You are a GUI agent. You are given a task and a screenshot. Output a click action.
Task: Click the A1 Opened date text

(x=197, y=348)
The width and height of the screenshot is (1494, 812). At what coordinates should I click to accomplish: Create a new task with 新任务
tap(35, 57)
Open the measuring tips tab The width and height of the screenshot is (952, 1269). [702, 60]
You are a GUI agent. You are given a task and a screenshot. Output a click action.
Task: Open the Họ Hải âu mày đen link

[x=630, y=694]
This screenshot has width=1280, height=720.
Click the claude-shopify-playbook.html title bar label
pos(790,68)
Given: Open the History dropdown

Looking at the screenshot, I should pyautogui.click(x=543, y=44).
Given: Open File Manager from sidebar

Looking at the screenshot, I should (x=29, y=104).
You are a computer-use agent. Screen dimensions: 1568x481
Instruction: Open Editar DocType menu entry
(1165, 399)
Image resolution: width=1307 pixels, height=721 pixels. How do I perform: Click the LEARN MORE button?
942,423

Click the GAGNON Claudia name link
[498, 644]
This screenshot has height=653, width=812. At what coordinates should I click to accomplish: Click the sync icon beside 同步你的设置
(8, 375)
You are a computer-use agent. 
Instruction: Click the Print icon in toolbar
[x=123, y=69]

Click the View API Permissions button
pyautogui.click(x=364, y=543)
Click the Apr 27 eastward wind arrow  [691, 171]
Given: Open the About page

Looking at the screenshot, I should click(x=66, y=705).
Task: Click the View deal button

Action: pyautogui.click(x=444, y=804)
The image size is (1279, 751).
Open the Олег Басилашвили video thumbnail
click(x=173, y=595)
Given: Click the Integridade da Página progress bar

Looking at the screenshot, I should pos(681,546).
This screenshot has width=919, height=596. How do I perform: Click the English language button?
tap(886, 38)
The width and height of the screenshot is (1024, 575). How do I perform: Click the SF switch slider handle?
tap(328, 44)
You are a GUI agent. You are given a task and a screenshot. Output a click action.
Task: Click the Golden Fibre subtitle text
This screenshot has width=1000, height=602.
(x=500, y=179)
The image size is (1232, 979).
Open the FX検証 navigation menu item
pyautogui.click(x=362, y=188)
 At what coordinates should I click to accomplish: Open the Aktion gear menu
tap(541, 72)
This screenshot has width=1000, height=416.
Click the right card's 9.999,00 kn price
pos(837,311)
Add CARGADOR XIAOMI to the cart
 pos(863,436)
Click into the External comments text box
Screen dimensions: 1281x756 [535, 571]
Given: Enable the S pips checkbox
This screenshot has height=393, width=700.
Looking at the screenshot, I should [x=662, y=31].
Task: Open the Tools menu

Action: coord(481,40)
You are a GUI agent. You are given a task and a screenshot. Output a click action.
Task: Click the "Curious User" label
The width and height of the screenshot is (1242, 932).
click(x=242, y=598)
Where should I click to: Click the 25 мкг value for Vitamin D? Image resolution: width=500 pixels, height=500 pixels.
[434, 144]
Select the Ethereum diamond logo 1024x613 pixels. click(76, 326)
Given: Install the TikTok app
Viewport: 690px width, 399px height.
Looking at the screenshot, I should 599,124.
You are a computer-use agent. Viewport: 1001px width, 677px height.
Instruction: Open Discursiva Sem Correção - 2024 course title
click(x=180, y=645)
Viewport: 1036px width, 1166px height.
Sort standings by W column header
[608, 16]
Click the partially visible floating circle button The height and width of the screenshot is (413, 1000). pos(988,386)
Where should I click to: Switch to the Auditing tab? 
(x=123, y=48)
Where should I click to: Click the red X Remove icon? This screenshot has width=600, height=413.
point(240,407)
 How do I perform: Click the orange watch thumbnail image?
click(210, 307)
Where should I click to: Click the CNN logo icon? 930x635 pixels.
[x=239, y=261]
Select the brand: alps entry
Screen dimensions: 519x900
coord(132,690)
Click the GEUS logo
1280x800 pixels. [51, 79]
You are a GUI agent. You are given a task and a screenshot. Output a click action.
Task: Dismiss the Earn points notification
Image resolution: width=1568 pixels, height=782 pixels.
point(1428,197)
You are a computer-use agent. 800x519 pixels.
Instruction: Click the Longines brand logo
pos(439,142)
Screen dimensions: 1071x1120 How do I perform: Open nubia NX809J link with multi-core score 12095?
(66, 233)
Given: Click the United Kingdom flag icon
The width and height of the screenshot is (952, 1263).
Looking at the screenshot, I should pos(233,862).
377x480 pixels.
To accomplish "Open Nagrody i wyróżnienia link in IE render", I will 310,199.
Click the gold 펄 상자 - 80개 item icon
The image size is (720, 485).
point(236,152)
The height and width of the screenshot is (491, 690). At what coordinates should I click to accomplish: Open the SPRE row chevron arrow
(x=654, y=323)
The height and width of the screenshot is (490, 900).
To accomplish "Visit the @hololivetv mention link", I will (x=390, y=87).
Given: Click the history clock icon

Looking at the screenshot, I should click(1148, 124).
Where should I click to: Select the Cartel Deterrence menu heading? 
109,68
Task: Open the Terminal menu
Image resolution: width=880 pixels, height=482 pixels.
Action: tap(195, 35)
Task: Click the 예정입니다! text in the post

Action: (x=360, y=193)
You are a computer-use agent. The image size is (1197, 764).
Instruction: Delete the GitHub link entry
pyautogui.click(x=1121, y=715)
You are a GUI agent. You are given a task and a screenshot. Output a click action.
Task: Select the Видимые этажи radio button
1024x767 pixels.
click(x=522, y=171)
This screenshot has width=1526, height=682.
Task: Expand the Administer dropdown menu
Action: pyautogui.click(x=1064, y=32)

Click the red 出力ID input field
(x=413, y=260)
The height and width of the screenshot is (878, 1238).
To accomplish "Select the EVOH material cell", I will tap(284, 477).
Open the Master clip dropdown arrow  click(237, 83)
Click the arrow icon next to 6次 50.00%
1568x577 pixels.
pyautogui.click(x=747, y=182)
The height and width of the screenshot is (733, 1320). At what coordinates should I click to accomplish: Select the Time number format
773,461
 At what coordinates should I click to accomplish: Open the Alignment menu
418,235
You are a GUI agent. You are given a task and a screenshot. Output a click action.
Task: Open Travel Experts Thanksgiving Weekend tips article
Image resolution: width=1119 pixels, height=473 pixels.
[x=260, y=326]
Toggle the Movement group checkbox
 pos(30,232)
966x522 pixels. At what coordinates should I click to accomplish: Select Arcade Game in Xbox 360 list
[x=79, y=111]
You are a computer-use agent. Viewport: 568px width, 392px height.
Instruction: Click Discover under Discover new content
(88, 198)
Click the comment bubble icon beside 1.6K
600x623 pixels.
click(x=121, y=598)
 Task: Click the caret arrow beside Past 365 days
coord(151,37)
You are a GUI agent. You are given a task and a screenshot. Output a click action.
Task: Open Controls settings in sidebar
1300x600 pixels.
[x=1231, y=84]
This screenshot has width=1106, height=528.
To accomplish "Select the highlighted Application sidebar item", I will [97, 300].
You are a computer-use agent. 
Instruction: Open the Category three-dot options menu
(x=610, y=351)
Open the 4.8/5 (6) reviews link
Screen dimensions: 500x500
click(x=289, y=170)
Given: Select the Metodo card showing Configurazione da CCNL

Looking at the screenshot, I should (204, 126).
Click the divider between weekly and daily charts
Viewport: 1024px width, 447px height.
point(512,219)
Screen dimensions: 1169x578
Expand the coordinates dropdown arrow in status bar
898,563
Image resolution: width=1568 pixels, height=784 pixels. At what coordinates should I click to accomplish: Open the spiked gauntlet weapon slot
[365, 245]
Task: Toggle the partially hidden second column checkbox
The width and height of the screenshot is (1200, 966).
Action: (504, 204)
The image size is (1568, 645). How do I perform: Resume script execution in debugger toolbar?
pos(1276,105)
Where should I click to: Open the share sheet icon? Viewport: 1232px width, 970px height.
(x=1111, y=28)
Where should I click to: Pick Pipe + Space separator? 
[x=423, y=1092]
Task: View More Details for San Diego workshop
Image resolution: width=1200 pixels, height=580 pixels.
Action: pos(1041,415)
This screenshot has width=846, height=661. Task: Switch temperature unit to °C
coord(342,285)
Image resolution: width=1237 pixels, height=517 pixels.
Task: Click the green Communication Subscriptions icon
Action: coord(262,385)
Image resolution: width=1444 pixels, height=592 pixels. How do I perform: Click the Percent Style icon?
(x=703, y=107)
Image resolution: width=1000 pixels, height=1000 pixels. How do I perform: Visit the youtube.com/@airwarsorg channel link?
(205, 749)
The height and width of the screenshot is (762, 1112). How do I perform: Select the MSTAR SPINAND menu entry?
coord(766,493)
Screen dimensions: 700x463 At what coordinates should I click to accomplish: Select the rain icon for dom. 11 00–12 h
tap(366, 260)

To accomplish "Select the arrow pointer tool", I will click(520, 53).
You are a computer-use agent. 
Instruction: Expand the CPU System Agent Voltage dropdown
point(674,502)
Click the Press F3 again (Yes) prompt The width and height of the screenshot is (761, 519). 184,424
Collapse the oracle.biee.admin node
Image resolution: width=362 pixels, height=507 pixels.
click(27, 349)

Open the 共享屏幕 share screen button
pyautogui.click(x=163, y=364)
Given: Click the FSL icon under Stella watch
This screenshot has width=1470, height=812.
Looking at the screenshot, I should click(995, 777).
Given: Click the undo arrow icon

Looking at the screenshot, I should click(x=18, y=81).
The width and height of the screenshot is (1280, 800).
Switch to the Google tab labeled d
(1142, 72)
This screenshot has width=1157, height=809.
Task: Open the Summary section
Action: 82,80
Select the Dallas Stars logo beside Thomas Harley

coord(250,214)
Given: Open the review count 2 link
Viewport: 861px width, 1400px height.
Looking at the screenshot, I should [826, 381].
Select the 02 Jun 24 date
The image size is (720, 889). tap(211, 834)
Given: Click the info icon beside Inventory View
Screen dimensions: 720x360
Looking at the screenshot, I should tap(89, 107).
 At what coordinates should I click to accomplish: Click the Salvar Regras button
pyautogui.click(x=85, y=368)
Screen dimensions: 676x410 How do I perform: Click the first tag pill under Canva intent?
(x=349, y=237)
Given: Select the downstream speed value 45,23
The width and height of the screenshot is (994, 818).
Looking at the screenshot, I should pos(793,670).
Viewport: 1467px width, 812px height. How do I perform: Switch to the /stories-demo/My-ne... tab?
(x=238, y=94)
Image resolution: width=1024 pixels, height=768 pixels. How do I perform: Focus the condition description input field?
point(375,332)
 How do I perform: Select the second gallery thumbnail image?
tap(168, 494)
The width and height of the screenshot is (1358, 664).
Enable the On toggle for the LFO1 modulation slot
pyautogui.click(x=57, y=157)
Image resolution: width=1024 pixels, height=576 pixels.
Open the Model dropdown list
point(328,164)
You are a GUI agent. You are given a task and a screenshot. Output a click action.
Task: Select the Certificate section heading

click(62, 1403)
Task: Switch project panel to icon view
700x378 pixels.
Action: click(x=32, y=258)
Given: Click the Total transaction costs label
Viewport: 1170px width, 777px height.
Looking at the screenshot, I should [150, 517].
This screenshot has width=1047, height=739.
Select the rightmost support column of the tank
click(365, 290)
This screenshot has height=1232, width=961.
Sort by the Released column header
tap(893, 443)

▸ YOUR OBJECTIVE: Each line of the data in which the string "tips" appears needs to be copied.

▸ EXPECTED ANSWER:
Open the measuring tips tab The width and height of the screenshot is (952, 1269). [702, 60]
Task: Open Travel Experts Thanksgiving Weekend tips article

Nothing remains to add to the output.